Friday, February 27, 2009

Search and destroy missions for your bugs

Pop quiz, hotshot.  You're new on the job, you have a million lines of code that you've never looked at before, and there's a bug.  It's doing something really bad, like taking five minutes to load and then displaying a blank screen.  Your boss has some vague idea of what the program should show, or used to show, but it's not doing that.  The most specific instruction you can get is "make it look like this" or worse, "just fix it."  What do you do??

Take a deep breath.  First of all, don't be intimidated by the size of the code.  It really doesn't matter.  The whole program may have a million lines, but you can be sure it's not actually doing a million things when it tries to run your specific command.  Think of the million lines of code as locations on an extremely detailed map.  If you want to find a street in Austin, you won't get very far by carefully reading every street name on the whole Austin map.  Instead, you want to narrowly focus on the specific path your program takes when you execute your command.

In a nutshell, you are a detective.  A crime has been committed: a bug has murdered the effective execution of your program.  You know that the perpetrator went from point A (the beginning of the program) to point B (the place where the program is misbehaving).  Your first task is to follow a trail of clues and find the suspect.  After you know where the error occurred, the last part of your job -- move the suspect into custody by making your program do what it's supposed to -- is relatively easy.

Let me talk math for a minute.  I'm going to solve a puzzle live in this post.  I have a large number: let's pick 987,654.  I want to know what is the square root of this number to the nearest integer, but I'm not allowed to just hit the square root buttonon my calculator.  Instead, I can only pick a number and multiply it to see if my answer is right.  How will I find the answer?

I'll indent my solution in the next several paragraphs so you can see where the rest of the post continues.  Think of how you might solve it before reading on.

We could brute-force it with trial and error.  1*1 = 1.  Nope.  2*2 = 4.  Nope.  3*3 = 9.  Nope.  And so on.  This could take a while.

Let's be smarter about this.  We want to get CLOSE to the number and then home in from there.  So let's start with an educated guess.  About what order of magnitude is my number?  987654 is pretty close to a million, and it's easy to figure out the square root of 1000000: it's 1000.  (Just cut the number of decimal places in half.)  So we know the answer is less than 1000.

Is it 900?  900*900 = 810,000.  Too small.  Let's pick a bigger number.  Go halfway up, we get 950.

950*950 = 902,500.  Still too small.  Let's try 990.

990*990 = 980100.  Hey, we're getting closer!  But it's still too small.  How about 995?

995*995 = 990025.  Now it's too big, but just a little bit.

At this point we know that it's between 990 and 995, so let's just step backwards from 995 until we find it.

994*994 = 988036.  Too big.
993*993 = 986049.  Too small.

Ah ha!

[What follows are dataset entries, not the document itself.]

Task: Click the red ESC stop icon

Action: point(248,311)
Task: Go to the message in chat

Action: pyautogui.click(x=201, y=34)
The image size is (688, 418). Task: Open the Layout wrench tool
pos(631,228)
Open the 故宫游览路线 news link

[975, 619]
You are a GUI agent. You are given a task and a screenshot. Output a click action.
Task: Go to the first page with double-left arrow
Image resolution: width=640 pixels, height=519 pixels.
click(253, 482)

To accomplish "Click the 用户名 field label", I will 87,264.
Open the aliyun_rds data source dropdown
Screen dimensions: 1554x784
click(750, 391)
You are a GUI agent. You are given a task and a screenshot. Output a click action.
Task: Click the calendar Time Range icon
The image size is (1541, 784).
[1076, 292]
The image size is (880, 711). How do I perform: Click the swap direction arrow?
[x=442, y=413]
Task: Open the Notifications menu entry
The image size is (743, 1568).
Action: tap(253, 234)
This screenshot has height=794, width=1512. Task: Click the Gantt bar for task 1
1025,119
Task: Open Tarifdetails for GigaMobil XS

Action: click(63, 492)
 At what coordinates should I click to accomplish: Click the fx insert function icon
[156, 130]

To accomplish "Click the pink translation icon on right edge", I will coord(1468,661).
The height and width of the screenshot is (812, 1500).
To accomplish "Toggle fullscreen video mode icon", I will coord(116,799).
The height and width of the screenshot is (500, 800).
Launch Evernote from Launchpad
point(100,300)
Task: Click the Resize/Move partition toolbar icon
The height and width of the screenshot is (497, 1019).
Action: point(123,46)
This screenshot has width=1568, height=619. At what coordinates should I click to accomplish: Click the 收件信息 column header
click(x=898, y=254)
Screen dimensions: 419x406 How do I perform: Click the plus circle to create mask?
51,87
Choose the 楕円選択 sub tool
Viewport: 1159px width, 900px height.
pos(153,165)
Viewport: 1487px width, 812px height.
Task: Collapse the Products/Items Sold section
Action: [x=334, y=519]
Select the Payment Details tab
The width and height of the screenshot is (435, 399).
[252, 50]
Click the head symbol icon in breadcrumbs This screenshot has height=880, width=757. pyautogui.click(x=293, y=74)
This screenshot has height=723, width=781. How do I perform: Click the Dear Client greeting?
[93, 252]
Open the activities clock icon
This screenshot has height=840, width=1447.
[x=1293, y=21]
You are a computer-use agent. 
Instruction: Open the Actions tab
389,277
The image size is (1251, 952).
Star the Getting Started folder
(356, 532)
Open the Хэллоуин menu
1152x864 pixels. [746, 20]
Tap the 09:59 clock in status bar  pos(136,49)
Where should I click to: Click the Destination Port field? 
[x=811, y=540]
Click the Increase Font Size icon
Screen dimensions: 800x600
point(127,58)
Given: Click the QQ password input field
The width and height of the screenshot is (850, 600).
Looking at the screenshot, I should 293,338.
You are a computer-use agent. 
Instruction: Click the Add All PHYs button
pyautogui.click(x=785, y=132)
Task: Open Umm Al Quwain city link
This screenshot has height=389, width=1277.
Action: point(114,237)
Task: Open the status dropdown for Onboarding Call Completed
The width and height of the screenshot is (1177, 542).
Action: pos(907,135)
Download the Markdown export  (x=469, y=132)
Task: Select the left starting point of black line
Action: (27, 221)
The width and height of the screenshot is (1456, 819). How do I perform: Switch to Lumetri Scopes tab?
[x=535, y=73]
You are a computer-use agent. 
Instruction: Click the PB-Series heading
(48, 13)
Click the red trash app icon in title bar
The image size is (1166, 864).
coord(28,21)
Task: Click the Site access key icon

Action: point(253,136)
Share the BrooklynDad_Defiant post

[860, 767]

We've found the answer!  We know that the square root of 987654 is more than 993 and less than 994.  In other words, it's 993 point something.  If we wanted to, we could keep playing this game to guess more places after the decimal.  But I said that we'd only go to the nearest integer, so "993 point something" is good enough.

Let me check with the calculator now that we've settled on an answer:
sqrt(987654) = 993.808.  See?  I was right.

I've just demonstrated something very much like Newton's Method of approximation.  Instead of brute forcing the solution by walking through every possible number, we started in a likely spot and quickly converged on an answer.  Now, what insight does this give into debugging?

Figure out a likely entry point for your code.  For instance, if your program errors out when you click the button that says "Display all prices" then search all your files for the exact string "Display all prices".  If it only exists in one place, you've got a location to start looking, and you're off.

Quick sanity check.  Once you've found this spot in the code, you might want to temporarily change the text to "Display all prices!!!"  Then reload the program and see if the exclamation points show up.  I can't tell you how often I've found what I thought was the right spot in the code, but then wasted a bunch of time wondering "Why didn't THIS change do anything?" when I'm actually not in the right spot at all.  This hearkens back to the important principle from yesterday's post: Programming is both theoretical and experimental.  Don't just trust your guesses to be right, do the experiment!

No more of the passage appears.